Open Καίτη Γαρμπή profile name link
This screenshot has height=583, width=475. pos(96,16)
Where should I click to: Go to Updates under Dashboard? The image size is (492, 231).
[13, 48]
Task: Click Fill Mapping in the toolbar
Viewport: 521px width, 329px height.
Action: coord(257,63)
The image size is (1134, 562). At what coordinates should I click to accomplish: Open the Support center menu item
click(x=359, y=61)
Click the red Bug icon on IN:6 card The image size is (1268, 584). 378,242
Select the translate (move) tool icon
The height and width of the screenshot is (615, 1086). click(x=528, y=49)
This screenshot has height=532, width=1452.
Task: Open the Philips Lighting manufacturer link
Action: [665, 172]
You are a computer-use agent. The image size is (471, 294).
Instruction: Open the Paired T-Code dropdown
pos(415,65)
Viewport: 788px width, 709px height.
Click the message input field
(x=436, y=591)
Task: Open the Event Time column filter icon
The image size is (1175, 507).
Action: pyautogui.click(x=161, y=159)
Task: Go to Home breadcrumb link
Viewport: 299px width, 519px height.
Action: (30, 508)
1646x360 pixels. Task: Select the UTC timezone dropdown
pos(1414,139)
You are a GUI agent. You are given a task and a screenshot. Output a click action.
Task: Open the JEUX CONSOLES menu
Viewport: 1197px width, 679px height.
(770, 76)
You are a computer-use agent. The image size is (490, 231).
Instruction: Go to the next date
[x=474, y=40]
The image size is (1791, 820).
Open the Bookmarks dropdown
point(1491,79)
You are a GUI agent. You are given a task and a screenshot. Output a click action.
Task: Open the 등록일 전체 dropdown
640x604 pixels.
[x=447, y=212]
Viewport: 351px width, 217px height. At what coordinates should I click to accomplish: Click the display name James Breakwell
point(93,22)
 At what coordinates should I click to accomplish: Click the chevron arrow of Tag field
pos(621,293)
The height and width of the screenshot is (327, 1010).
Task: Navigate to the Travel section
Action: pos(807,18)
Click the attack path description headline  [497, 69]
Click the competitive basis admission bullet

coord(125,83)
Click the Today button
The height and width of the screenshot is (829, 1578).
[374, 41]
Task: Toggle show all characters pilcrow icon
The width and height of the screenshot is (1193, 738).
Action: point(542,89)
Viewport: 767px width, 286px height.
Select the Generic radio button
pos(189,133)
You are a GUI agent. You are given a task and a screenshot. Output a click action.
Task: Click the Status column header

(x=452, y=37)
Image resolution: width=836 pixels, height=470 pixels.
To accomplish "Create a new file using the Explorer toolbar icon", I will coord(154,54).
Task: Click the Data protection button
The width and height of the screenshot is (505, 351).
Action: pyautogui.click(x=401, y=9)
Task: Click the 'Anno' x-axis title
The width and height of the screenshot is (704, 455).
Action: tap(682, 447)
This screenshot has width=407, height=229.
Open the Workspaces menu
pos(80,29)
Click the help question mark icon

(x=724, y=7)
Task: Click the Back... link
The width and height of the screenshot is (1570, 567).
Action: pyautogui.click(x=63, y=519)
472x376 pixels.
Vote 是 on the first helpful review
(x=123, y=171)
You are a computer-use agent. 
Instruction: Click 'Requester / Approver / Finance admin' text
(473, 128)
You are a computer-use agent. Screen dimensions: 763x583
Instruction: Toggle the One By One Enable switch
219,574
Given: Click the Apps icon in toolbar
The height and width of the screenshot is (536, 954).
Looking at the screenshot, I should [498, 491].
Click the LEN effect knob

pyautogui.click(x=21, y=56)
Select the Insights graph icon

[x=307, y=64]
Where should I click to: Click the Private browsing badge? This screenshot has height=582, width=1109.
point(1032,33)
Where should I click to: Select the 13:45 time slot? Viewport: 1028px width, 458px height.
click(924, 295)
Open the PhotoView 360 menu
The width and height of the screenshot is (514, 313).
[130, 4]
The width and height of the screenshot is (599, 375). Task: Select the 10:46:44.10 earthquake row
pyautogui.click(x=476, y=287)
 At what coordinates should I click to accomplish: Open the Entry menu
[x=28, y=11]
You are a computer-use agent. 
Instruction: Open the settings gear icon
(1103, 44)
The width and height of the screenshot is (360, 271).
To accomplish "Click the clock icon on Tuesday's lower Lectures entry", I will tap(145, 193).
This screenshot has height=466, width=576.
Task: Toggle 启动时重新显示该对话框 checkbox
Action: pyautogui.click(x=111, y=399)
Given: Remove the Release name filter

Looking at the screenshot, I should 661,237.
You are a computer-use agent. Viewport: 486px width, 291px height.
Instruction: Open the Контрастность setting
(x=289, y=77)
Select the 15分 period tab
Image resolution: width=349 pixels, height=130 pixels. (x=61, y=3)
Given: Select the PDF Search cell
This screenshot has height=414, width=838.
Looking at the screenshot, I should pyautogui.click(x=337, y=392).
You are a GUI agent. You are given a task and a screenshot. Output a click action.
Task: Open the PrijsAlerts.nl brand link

------------------------------------------------------------------------

## What you need to do
Please output the listing in full, exactly as it was given above.

## Finished exercise
Open Καίτη Γαρμπή profile name link
This screenshot has height=583, width=475. pos(96,16)
Where should I click to: Go to Updates under Dashboard? The image size is (492, 231).
[13, 48]
Task: Click Fill Mapping in the toolbar
Viewport: 521px width, 329px height.
Action: coord(257,63)
The image size is (1134, 562). At what coordinates should I click to accomplish: Open the Support center menu item
click(x=359, y=61)
Click the red Bug icon on IN:6 card The image size is (1268, 584). 378,242
Select the translate (move) tool icon
The height and width of the screenshot is (615, 1086). click(x=528, y=49)
This screenshot has height=532, width=1452.
Task: Open the Philips Lighting manufacturer link
Action: [665, 172]
You are a computer-use agent. The image size is (471, 294).
Instruction: Open the Paired T-Code dropdown
pos(415,65)
Viewport: 788px width, 709px height.
Click the message input field
(x=436, y=591)
Task: Open the Event Time column filter icon
The image size is (1175, 507).
Action: pyautogui.click(x=161, y=159)
Task: Go to Home breadcrumb link
Viewport: 299px width, 519px height.
Action: (30, 508)
1646x360 pixels. Task: Select the UTC timezone dropdown
pos(1414,139)
You are a GUI agent. You are given a task and a screenshot. Output a click action.
Task: Open the JEUX CONSOLES menu
Viewport: 1197px width, 679px height.
(770, 76)
You are a computer-use agent. The image size is (490, 231).
Instruction: Go to the next date
[x=474, y=40]
The image size is (1791, 820).
Open the Bookmarks dropdown
point(1491,79)
You are a GUI agent. You are given a task and a screenshot. Output a click action.
Task: Open the 등록일 전체 dropdown
640x604 pixels.
[x=447, y=212]
Viewport: 351px width, 217px height. At what coordinates should I click to accomplish: Click the display name James Breakwell
point(93,22)
 At what coordinates should I click to accomplish: Click the chevron arrow of Tag field
pos(621,293)
The height and width of the screenshot is (327, 1010).
Task: Navigate to the Travel section
Action: pos(807,18)
Click the attack path description headline  [497, 69]
Click the competitive basis admission bullet

coord(125,83)
Click the Today button
The height and width of the screenshot is (829, 1578).
[374, 41]
Task: Toggle show all characters pilcrow icon
The width and height of the screenshot is (1193, 738).
Action: point(542,89)
Viewport: 767px width, 286px height.
Select the Generic radio button
pos(189,133)
You are a GUI agent. You are given a task and a screenshot. Output a click action.
Task: Click the Status column header

(x=452, y=37)
Image resolution: width=836 pixels, height=470 pixels.
To accomplish "Create a new file using the Explorer toolbar icon", I will coord(154,54).
Task: Click the Data protection button
The width and height of the screenshot is (505, 351).
Action: pyautogui.click(x=401, y=9)
Task: Click the 'Anno' x-axis title
The width and height of the screenshot is (704, 455).
Action: tap(682, 447)
This screenshot has width=407, height=229.
Open the Workspaces menu
pos(80,29)
Click the help question mark icon

(x=724, y=7)
Task: Click the Back... link
The width and height of the screenshot is (1570, 567).
Action: pyautogui.click(x=63, y=519)
472x376 pixels.
Vote 是 on the first helpful review
(x=123, y=171)
You are a computer-use agent. 
Instruction: Click 'Requester / Approver / Finance admin' text
(473, 128)
You are a computer-use agent. Screen dimensions: 763x583
Instruction: Toggle the One By One Enable switch
219,574
Given: Click the Apps icon in toolbar
The height and width of the screenshot is (536, 954).
Looking at the screenshot, I should [498, 491].
Click the LEN effect knob

pyautogui.click(x=21, y=56)
Select the Insights graph icon

[x=307, y=64]
Where should I click to: Click the Private browsing badge? This screenshot has height=582, width=1109.
point(1032,33)
Where should I click to: Select the 13:45 time slot? Viewport: 1028px width, 458px height.
click(924, 295)
Open the PhotoView 360 menu
The width and height of the screenshot is (514, 313).
[130, 4]
The width and height of the screenshot is (599, 375). Task: Select the 10:46:44.10 earthquake row
pyautogui.click(x=476, y=287)
 At what coordinates should I click to accomplish: Open the Entry menu
[x=28, y=11]
You are a computer-use agent. 
Instruction: Open the settings gear icon
(1103, 44)
The width and height of the screenshot is (360, 271).
To accomplish "Click the clock icon on Tuesday's lower Lectures entry", I will tap(145, 193).
This screenshot has height=466, width=576.
Task: Toggle 启动时重新显示该对话框 checkbox
Action: pyautogui.click(x=111, y=399)
Given: Remove the Release name filter

Looking at the screenshot, I should 661,237.
You are a computer-use agent. Viewport: 486px width, 291px height.
Instruction: Open the Контрастность setting
(x=289, y=77)
Select the 15分 period tab
Image resolution: width=349 pixels, height=130 pixels. (x=61, y=3)
Given: Select the PDF Search cell
This screenshot has height=414, width=838.
Looking at the screenshot, I should pyautogui.click(x=337, y=392).
You are a GUI agent. You are given a task and a screenshot. Output a click action.
Task: Open the PrijsAlerts.nl brand link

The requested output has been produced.